## TASK BRIEF
With no word left out, write out the entire listing.

## DATA FOR THIS TASK
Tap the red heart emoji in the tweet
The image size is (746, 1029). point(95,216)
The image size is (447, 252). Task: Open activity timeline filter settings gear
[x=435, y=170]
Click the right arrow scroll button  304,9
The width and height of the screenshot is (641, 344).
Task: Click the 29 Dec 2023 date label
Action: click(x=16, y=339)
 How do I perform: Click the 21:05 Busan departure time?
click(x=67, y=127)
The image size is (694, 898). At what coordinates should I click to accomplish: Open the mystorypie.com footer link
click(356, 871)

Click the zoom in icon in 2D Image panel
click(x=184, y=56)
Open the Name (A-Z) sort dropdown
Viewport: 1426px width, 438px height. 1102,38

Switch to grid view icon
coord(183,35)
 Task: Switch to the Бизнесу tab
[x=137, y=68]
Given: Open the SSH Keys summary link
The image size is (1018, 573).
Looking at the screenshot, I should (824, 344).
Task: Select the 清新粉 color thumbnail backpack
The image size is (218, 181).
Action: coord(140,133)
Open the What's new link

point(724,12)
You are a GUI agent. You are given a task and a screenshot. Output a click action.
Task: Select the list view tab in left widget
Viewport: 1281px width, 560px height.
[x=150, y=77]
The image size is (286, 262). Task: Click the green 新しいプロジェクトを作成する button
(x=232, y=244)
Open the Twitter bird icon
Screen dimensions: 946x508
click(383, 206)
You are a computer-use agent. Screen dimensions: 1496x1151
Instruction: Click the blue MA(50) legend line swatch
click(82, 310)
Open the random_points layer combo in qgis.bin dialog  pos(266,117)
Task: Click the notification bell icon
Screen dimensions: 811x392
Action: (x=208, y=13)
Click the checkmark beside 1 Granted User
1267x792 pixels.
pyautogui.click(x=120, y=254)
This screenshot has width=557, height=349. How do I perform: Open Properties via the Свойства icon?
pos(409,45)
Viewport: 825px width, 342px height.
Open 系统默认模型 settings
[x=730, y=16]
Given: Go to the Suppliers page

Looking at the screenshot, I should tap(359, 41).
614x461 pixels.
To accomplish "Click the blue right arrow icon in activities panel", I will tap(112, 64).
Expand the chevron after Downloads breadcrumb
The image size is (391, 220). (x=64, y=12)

## YOUR RESPONSE
Tap the red heart emoji in the tweet
The image size is (746, 1029). point(95,216)
The image size is (447, 252). Task: Open activity timeline filter settings gear
[x=435, y=170]
Click the right arrow scroll button  304,9
The width and height of the screenshot is (641, 344).
Task: Click the 29 Dec 2023 date label
Action: click(x=16, y=339)
 How do I perform: Click the 21:05 Busan departure time?
click(x=67, y=127)
The image size is (694, 898). At what coordinates should I click to accomplish: Open the mystorypie.com footer link
click(356, 871)

Click the zoom in icon in 2D Image panel
click(x=184, y=56)
Open the Name (A-Z) sort dropdown
Viewport: 1426px width, 438px height. 1102,38

Switch to grid view icon
coord(183,35)
 Task: Switch to the Бизнесу tab
[x=137, y=68]
Given: Open the SSH Keys summary link
The image size is (1018, 573).
Looking at the screenshot, I should (824, 344).
Task: Select the 清新粉 color thumbnail backpack
The image size is (218, 181).
Action: coord(140,133)
Open the What's new link

point(724,12)
You are a GUI agent. You are given a task and a screenshot. Output a click action.
Task: Select the list view tab in left widget
Viewport: 1281px width, 560px height.
[x=150, y=77]
The image size is (286, 262). Task: Click the green 新しいプロジェクトを作成する button
(x=232, y=244)
Open the Twitter bird icon
Screen dimensions: 946x508
click(383, 206)
You are a computer-use agent. Screen dimensions: 1496x1151
Instruction: Click the blue MA(50) legend line swatch
click(82, 310)
Open the random_points layer combo in qgis.bin dialog  pos(266,117)
Task: Click the notification bell icon
Screen dimensions: 811x392
Action: (x=208, y=13)
Click the checkmark beside 1 Granted User
1267x792 pixels.
pyautogui.click(x=120, y=254)
This screenshot has width=557, height=349. How do I perform: Open Properties via the Свойства icon?
pos(409,45)
Viewport: 825px width, 342px height.
Open 系统默认模型 settings
[x=730, y=16]
Given: Go to the Suppliers page

Looking at the screenshot, I should tap(359, 41).
614x461 pixels.
To accomplish "Click the blue right arrow icon in activities panel", I will tap(112, 64).
Expand the chevron after Downloads breadcrumb
The image size is (391, 220). (x=64, y=12)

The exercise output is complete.